Nectins are immunoglobulin-like transmembrane molecules that mediate calcium-independent cell-cell adhesion. The evolutionarily conserved nectin protein family comprises four members, nectin-1 (N1) to nectin-4 (N4). Nectin-nectin interactions have a defined heterophilic specificity pattern. Nectins and nectin-like proteins also serve as receptors for viruses. While analyzing how the measles virus takes advantage of N4 to spread in tissue, the team discovered a new intercellular material transfer process, which it named nectin-elicited cytoplasm transfer (NECT).

The research team has shown that NECT relies on two components of nectins: the adhesive interface located at the tip of the ectodomain and the cytosolic domain. Moreover, the team has discovered that NECT is most active during cell adhesion, and that cytoplasm transfer is most efficient from N4- to N1-expressing cells.

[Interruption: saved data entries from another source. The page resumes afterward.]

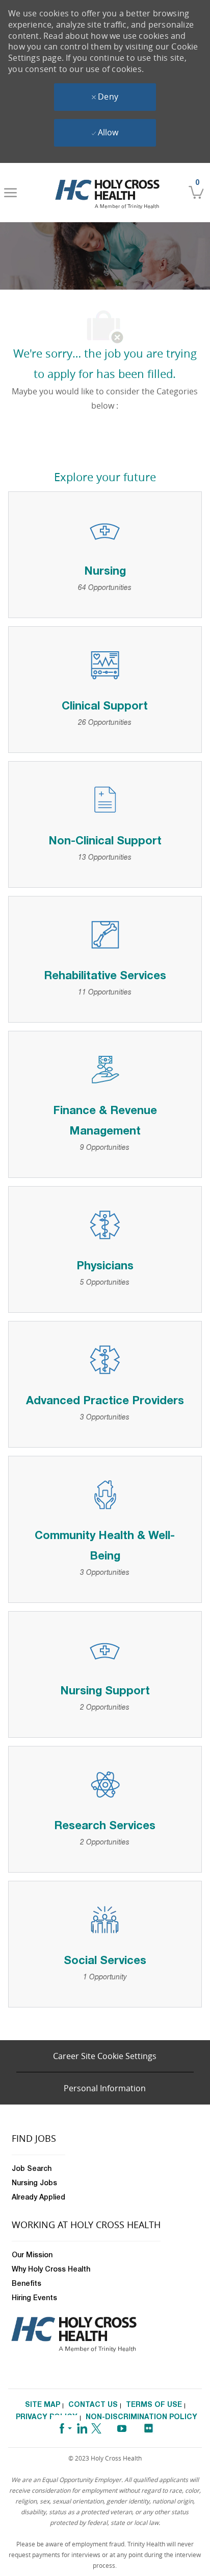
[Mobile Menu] (10, 192)
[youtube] (122, 2427)
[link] (107, 192)
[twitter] (96, 2427)
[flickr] (148, 2425)
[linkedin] (81, 2427)
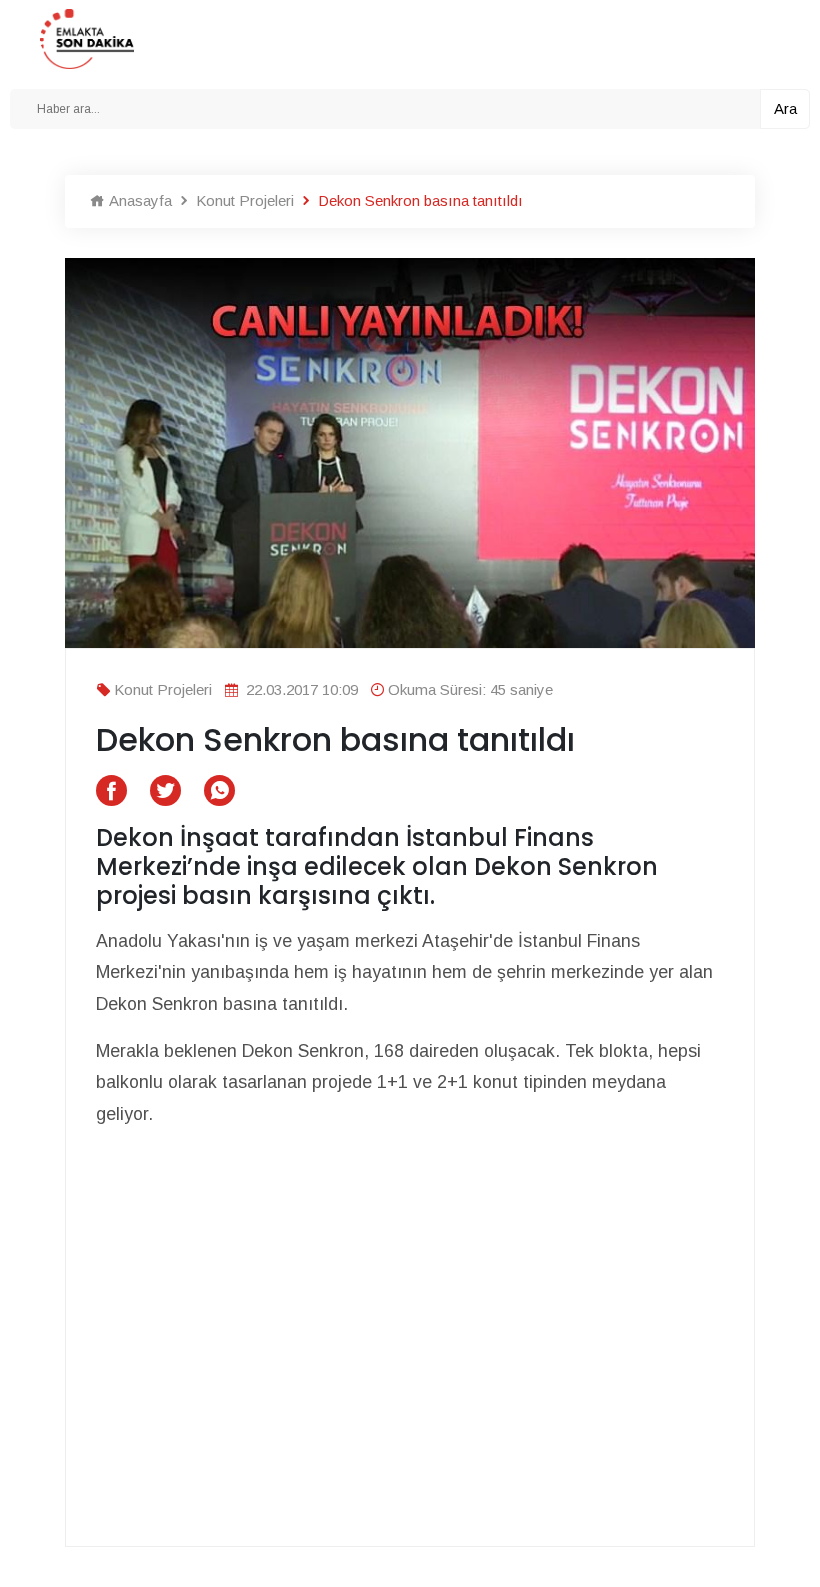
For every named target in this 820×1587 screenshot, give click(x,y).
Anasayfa (138, 200)
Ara (785, 108)
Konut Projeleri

Most importantly, the team has shown that transferred cytoplasmic cargo can include large components — in particular, viral ribonucleocapsids — and that these remain functional after transfer to acceptor cells. The team has established cell sorting and biochemical methods to characterize the mechanisms of the transfer process, and has begun to document subcellular traffic of proteins by advanced confocal and time-lapse microscopy.

In this project, the team is investigating two hypotheses: that a process related to clathrin-mediated endocytosis underpins NECT, and that the measles virus membrane fusion apparatus facilitates ribonucleocapsid escape from degradation.

Potential outcomes and advances: Mechanistic understanding of NECT may eventually allow scientists to exploit it for targeted delivery of therapeutics to specific cells and organs.